Snap, Crackle and Pop

If you studied physics, like I did, you likely began your academic journey with a semester of classical mechanics. To analyze the motion of objects, we always followed the same steps: identifying all the forces at play, applying the well-known \(F=ma\) equation, breaking the system down into chosen coordinates, and deriving the equation of motion.

Throughout the semester, the exercises, though sometimes challenging, were always manageable, especially once you could compare your answers with the provided solutions. However, during exams, when faced with problems like a train moving along a circular track while simultaneously rotating, solving them required far more than just the back of an envelope. But that only made the victory all the sweeter.

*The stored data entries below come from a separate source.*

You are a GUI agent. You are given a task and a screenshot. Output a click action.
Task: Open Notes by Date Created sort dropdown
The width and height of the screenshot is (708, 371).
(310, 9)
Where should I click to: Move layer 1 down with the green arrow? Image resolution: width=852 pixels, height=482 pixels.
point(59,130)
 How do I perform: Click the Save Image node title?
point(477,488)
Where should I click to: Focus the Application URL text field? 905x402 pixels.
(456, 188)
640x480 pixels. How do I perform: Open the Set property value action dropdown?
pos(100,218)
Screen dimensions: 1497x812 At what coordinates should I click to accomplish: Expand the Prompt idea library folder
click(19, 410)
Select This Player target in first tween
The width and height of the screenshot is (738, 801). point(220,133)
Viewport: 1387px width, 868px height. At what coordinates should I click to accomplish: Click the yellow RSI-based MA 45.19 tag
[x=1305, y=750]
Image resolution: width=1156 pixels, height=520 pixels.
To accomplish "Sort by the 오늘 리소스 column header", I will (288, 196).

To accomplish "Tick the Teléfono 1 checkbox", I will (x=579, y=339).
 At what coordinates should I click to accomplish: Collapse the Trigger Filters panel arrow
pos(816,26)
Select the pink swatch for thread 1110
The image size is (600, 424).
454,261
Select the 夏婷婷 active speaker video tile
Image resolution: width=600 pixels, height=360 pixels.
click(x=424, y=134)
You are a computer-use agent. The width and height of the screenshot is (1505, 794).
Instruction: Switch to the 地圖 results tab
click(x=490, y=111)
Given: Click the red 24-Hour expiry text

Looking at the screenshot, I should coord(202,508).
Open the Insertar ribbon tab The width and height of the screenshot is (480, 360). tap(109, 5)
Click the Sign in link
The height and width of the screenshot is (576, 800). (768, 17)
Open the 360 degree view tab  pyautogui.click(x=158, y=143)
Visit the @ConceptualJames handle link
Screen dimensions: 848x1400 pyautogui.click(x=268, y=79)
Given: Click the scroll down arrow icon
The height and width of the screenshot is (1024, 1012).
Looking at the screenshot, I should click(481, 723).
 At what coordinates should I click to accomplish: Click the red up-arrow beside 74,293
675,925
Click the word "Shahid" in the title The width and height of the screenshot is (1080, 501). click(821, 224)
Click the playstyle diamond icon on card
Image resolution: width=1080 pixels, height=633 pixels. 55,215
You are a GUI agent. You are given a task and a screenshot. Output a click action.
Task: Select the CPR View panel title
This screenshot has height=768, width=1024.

I recently discovered something new about these dynamical quantities. You see, in the context I described earlier, we only considered position (denoted as \(x\)), velocity (\(v\)), and acceleration (\(a\)). From a physics point of view, the last two quantities represent the first and second derivatives of the first one, such that: \[\vec v \, =\frac {d \vec x} {dt^\phantom{2}} \, \text{ and }\, \vec a \, =\frac {d \vec v} {dt^\phantom{2}} = \frac {d^2 \vec x} {dt^2}\] But it turns out there are even more quantities beyond these. First, there is the jerk (\(j\)), also known as jolt, which is the third derivative of position with respect to time. It is commonly used in engineering and physics, particularly in motion control and vehicle dynamics, where sudden changes in acceleration can impact comfort and structural integrity.

The fourth, fifth, and sixth derivatives are less frequently encountered, so their names are not as widely standardized. The fourth derivative, known as snap (\(s\)) (or jounce), appears in fields like robotics and aerospace engineering, where precise motion planning requires higher-order derivatives. The fifth and sixth derivatives, crackle (\(c\)) and pop (\(p\)), are primarily used in specialized applications such as high-precision navigation and mechanical vibrations analysis. Their names were inspired by the Rice Krispies mascots Snap, Crackle, and Pop.

The relationship between all these quantities can be mathematically summarized as: \[\vec c \, = \frac {d \vec s \phantom{j}} {dt^\phantom{2}} = \frac {d^2 \vec \jmath} {dt^2} = \frac {d^3 \vec a} {dt^3} = \frac {d^4 \vec v} {dt^4}= \frac {d^5 \vec x} {dt^5}, \] or even visualized by the curves in the following plot:

Even though I never had the occasion to use these quantities, I appreciate learning something new, especially when it connects back to the fundamental concepts I studied at the very beginning of my academical journey.